Konkret schwächelt das Geschäft vor allem in Asien und Europa. In beiden Regionen liegt die neuerliche Rotstrecke von Motorola in schwächelnden Absatzzahlen begründet. Dabei hatte gerade hier alles so wunderbar begonnen: Zum Start der Razr-Serie schoss der Motorola-Marktanteile beispielsweise in Deutschland von fünf auf 20 Prozent. Ein Riesenerfolg, der bis heute von keiner neuen Razr-Generation oder gar einer neuen Serie wiederholt werden konnte. Gerade diese Portfolio-Schwäche aber bedingt die aktuelle Misere maßgeblich: „Motorola hat sich im wesentlichen auf Derivate des Razr beschränkt – und bei den margenstarken Spitzen-Modellen zu wenig geboten“, kommentiert ein Analyst von der WestLB gegenüber der Financial Times Deutschland (FTD).
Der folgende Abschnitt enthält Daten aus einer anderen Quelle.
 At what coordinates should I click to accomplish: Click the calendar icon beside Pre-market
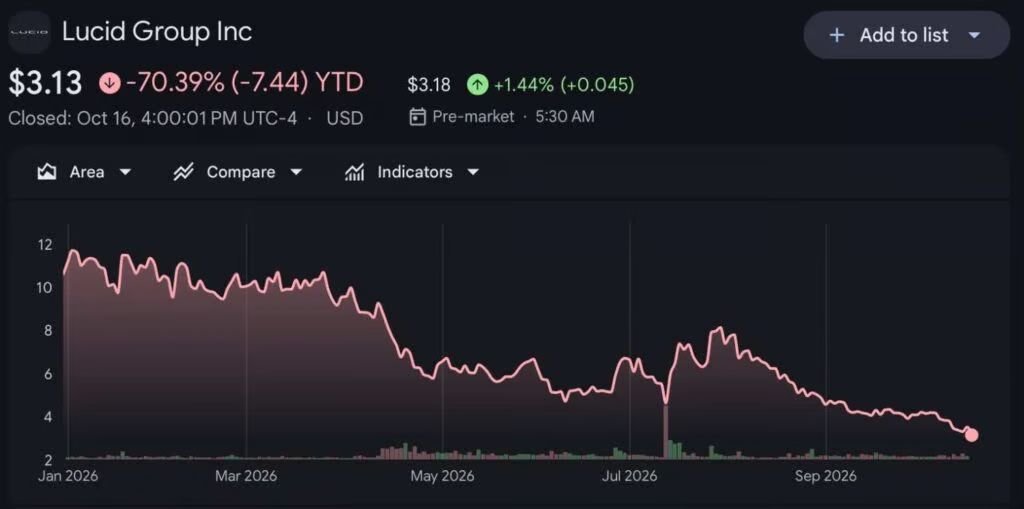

So schreiben viele Analysten der Führung von Motorola eine gewisse Innovationsfaulheit zu, die durch den bahnbrechende Erfolg der ersten Razr-Serie provoziert wurde. Auch wird der rigorose Wechsel auf eine neue UMTS-Plattform vielerorts als viel zu zeit- und kostenaufwendig kritisiert. Zwei schwerwiegende Vorwürfe, die schon zu mancher Forderung nach einem Wechsel an der Konzernspitze beigetragen haben. Und in der Tat scheint der Thron von Motorola-Chef Zanders zu wackeln. Derzeit klammert sich dieser primär an den prophezeiten Erfolg der unlängst vorgestellten Razr2-Serie, die in der Tat flacher, wohl auch leistungsfähiger, aber nicht als wirkliche Innovation daherkommt. Aus diesem Grund rechnet man dem Razr2 in Fach- und Finanzkreisen kein allzu riesige Potential zu, was dafür sorgen dürfte, dass der Druck auf Zanners zunehmen wird.

„Das Problem der Handy-Branche ist die selbst geschaffene Dynamik mit extrem kurzen Produktzyklen“, beschreibt der Goodbrands-Chef Paolo Tumminelli gegenüber der FTD ganz zutreffend den Kern des Motorola-Problems. „Oft haben die Hersteller nur ein erstklassiges Gerät, wenige zweitklassige, aber viele drittklassige“, was bei Motorola anfangs definitiv zutraf. Kritisch wird es dann, wenn der Superstar im Portfolio sich plötzlich nicht mehr verkaufen lässt – ein Umstand, der in jedem Fall zum Absturz führt.

Problematisch ist diese einseitige Marktausrichtung auch vor dem Hintergrund des Marken-Hoppings, das gerade in den relevanten jüngeren Zielgruppen massiv betrieben wird: „Handys werden als Modeartikel betrachtet und die Marke schnell gewechselt“, beschreibt Tumminelli die unsteten Verkaufsentscheidungen. Erst mit zunehmendem Alter würden sich die Kunden irgendwann mehr oder minder endgültig an eine ihnen zusagende Marke binden. Nicht zuletzt aus diesem Grund ist die Fixierung auf ein Top-Produkt im Portfolio – so geschehen bei Motorola – ein riskantes Spiel.

Wie es mit Motorola letztlich weitergehen wird, bleibt abzuwarten. Die Zeichen stehen in jedem Fall weiterhin auf Sturm. Für das dritte Quartal prophezeien die Verantwortlichen gleich bleibende und somit nicht sehr ansehnliche Zahlen. Für dieses Jahr kann wohl nur noch der herbeigesehnte große Erfolg der Razr2-Serie eine Trendwende herbeiführen – wohl aber nur in einer kleinst-denkbaren Größenordnung.